Retrospective study of the success rates and complications associated with total laparoscopic hysterectomy

Abstract
Laparoscopic techniques are being used increasingly more in gynecologic surgery and the introduction of modern laparoscopic instruments has allowed complex operations to be performed laparoscopically. The aim of this study is to evaluate our surgical technique with regard to the success of total laparoscopic hysterectomy (TLH) for the removal of the uterus, by analyzing its intraoperative and postoperative surgical outcomes and complications in the hope of reducing their occurrence. A retrospective observational study was carried out at KK Hospital, Singapore, based on TLH operations performed from January 2001 to June 2005. The KOH Colpotomizer System and the RUMI Uterine Manipulator were the surgical methods used. 435 women consented for a TLH. 427 women (98.2%) had a successful TLH with three mini-laparotomy and five laparotomy conversions (1.8% failure rate).

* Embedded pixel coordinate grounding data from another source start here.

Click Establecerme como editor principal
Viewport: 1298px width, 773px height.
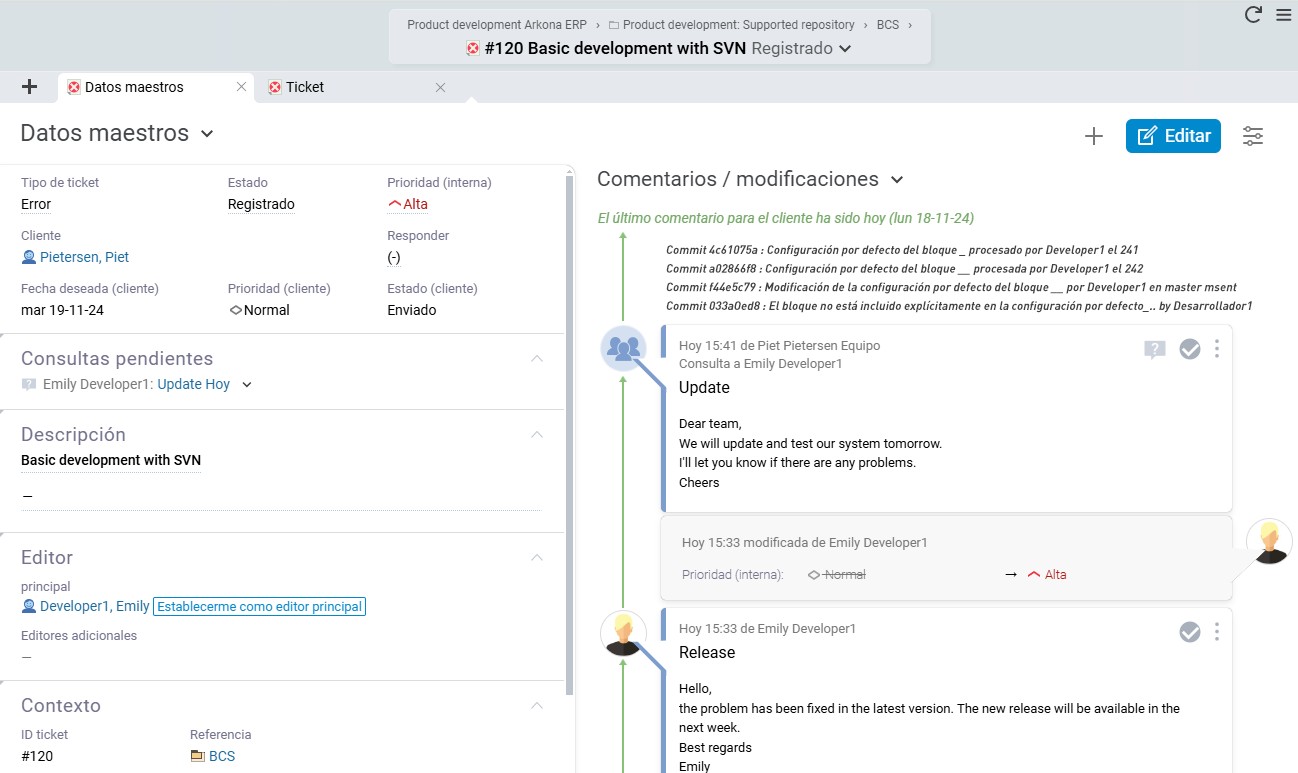(259, 607)
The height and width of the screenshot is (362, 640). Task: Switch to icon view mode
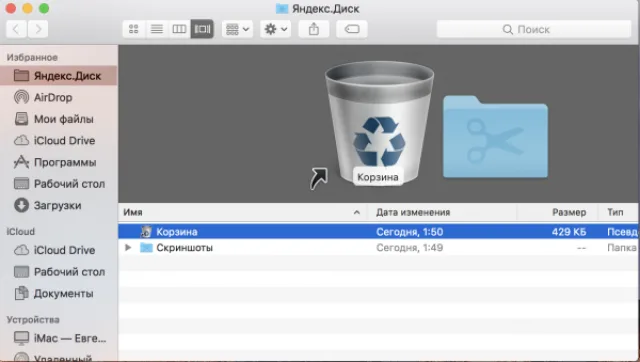[x=133, y=29]
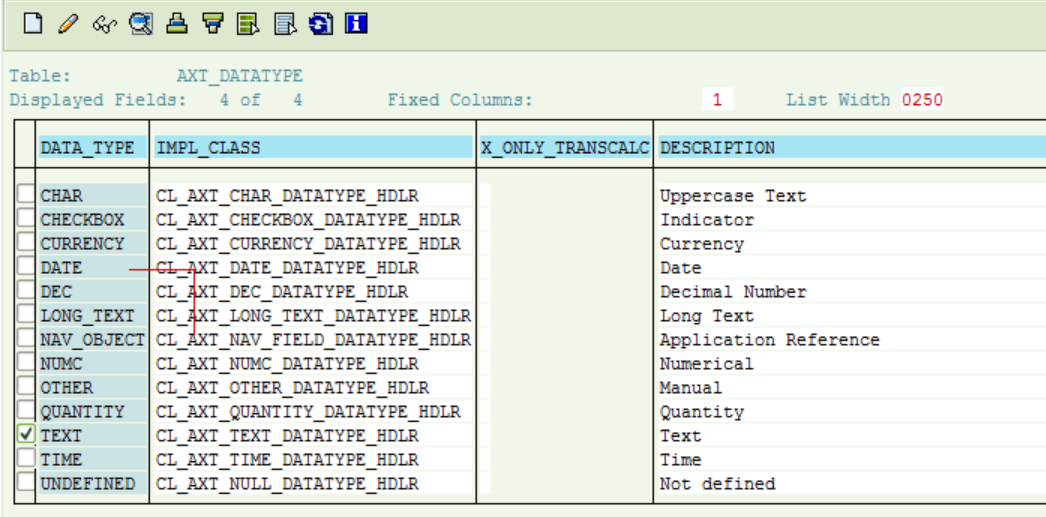Refresh the table display
This screenshot has height=517, width=1046.
click(x=321, y=25)
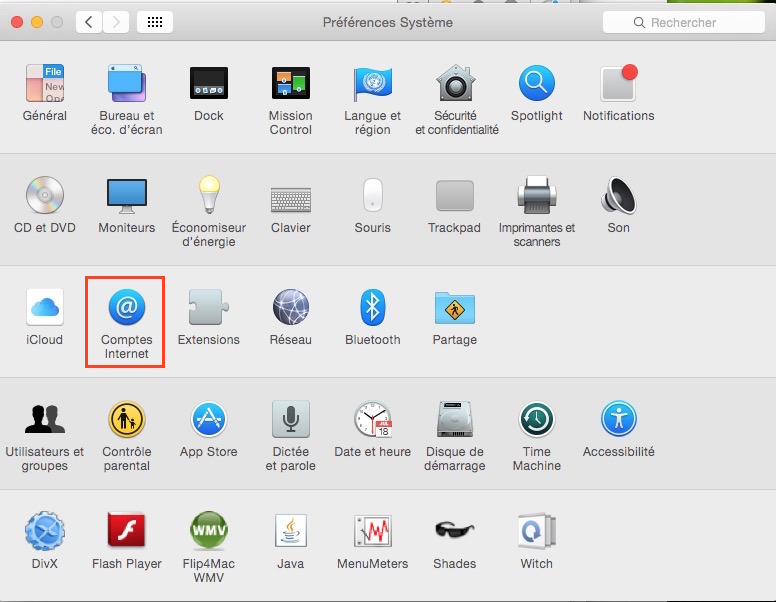
Task: Click the forward navigation arrow
Action: (116, 22)
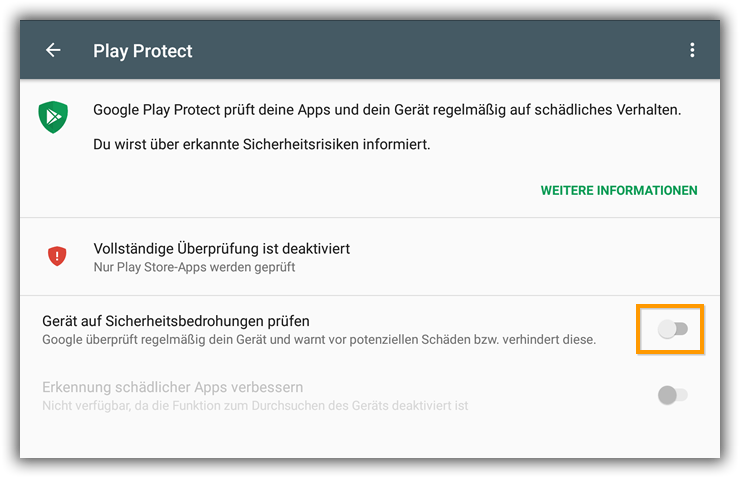Tap Vollständige Überprüfung ist deaktiviert status

pyautogui.click(x=221, y=249)
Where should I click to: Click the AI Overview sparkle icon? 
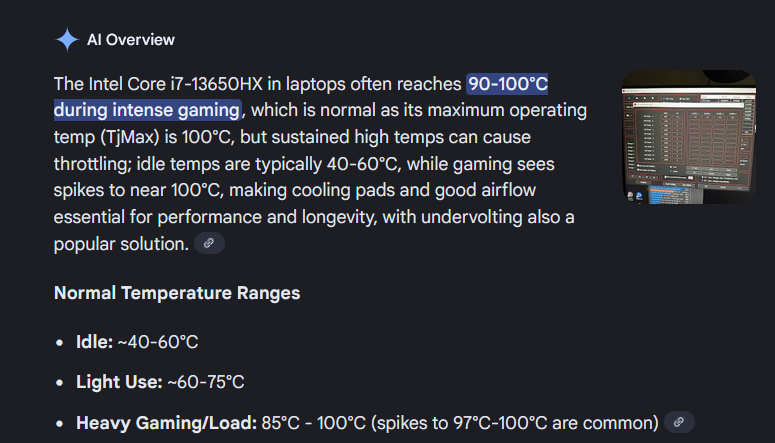(x=66, y=40)
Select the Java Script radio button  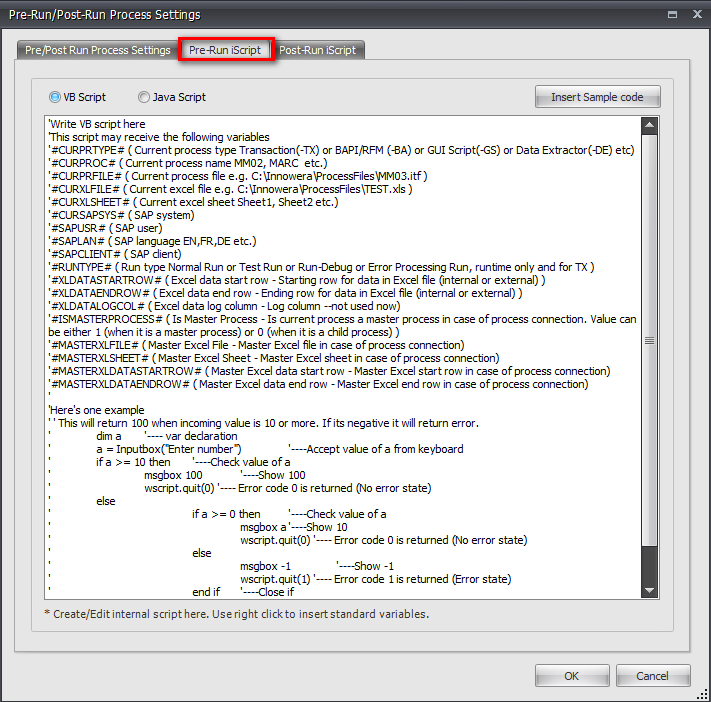145,97
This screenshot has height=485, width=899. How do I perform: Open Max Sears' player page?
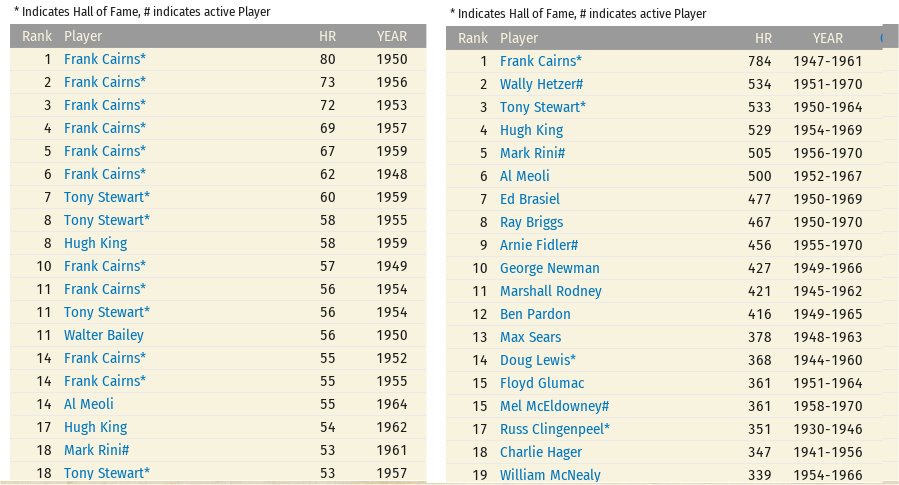[530, 337]
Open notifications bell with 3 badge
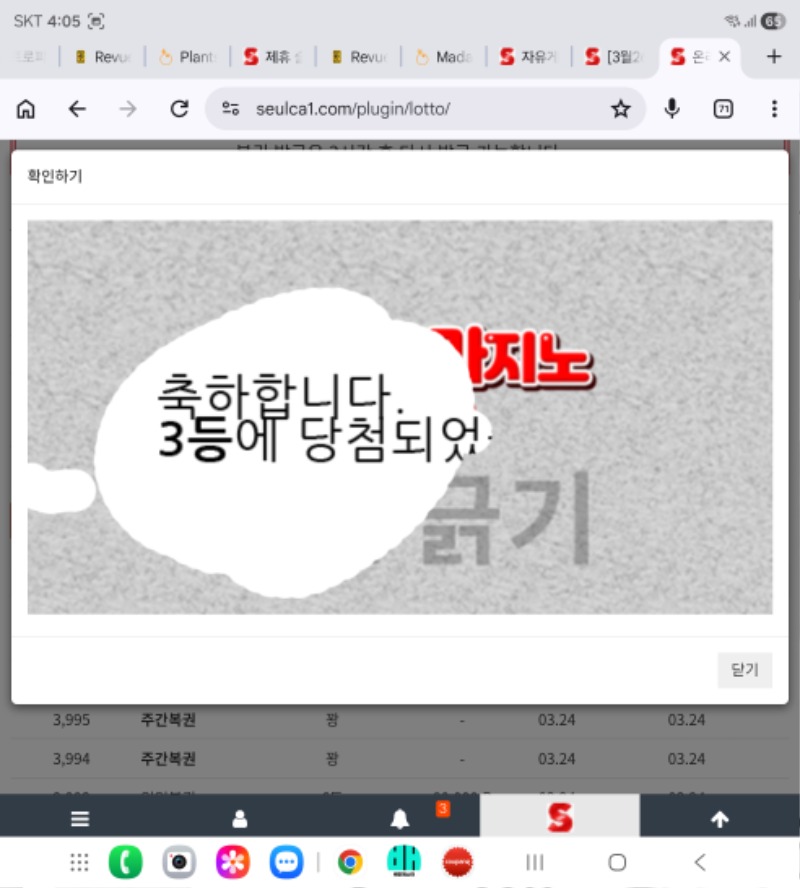The height and width of the screenshot is (888, 800). coord(400,819)
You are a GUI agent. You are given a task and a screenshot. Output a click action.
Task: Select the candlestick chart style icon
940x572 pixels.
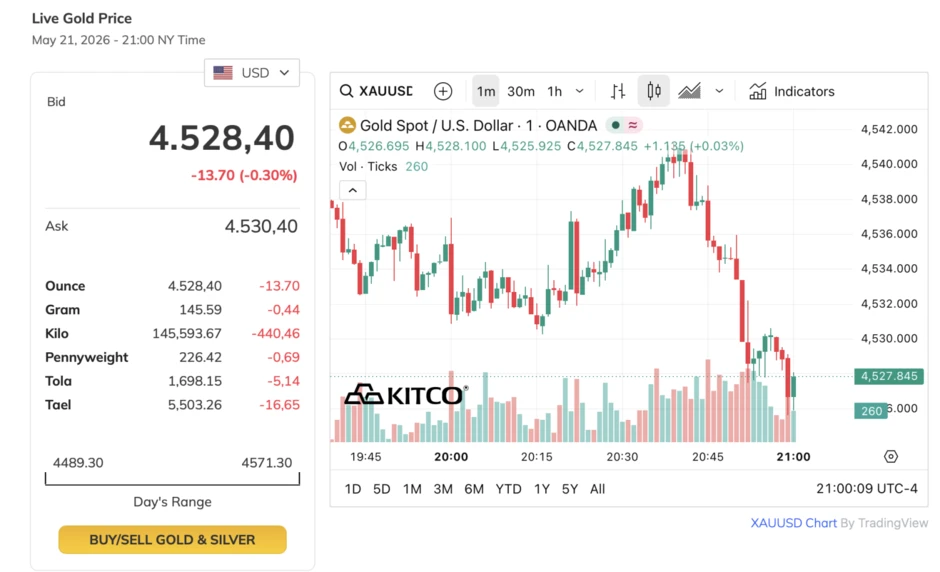coord(653,91)
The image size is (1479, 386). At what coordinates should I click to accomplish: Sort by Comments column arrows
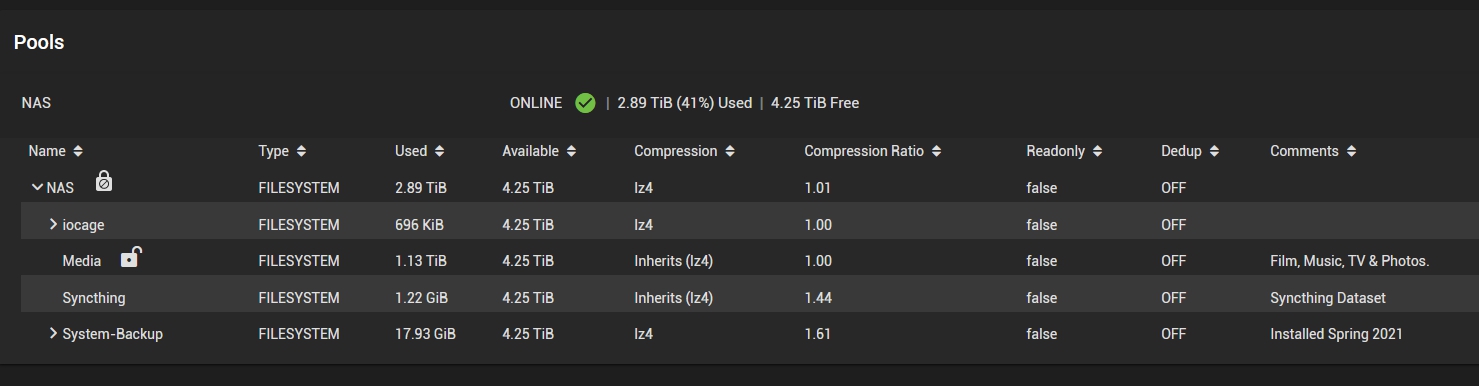1351,151
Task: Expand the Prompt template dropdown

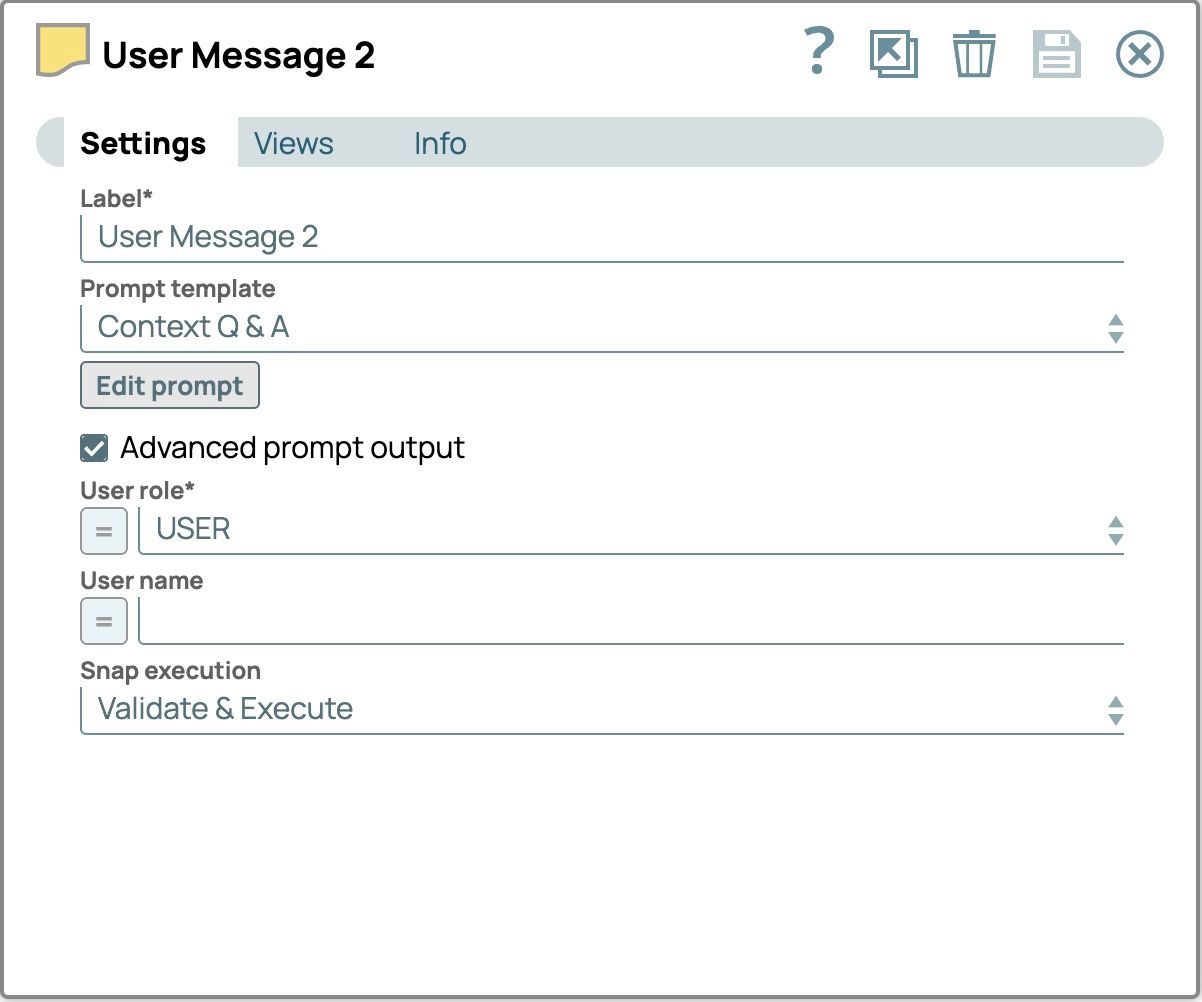Action: pyautogui.click(x=1115, y=328)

Injuries included bowel injury (four), bladder base bleeding (one), uterine perforation (one), uterovaginal fistula (one) and vaginal laceration (four). 21 women (4.8%) encountered major complications (defined as laparotomy conversion, excessive bleeding requiring blood transfusion, hemorrhage >or=1000 mL, ureteric injury, bowel injury and pulmonary embolus), which compares favorably with previous reports (4.0-11.0%) of laparoscopic hysterectomy. Our mean operating time, mean estimated blood loss, mean hospital stay and readmission rate are similarly comparable. TLH is associated with a high success rate, and low morbidity with few complications.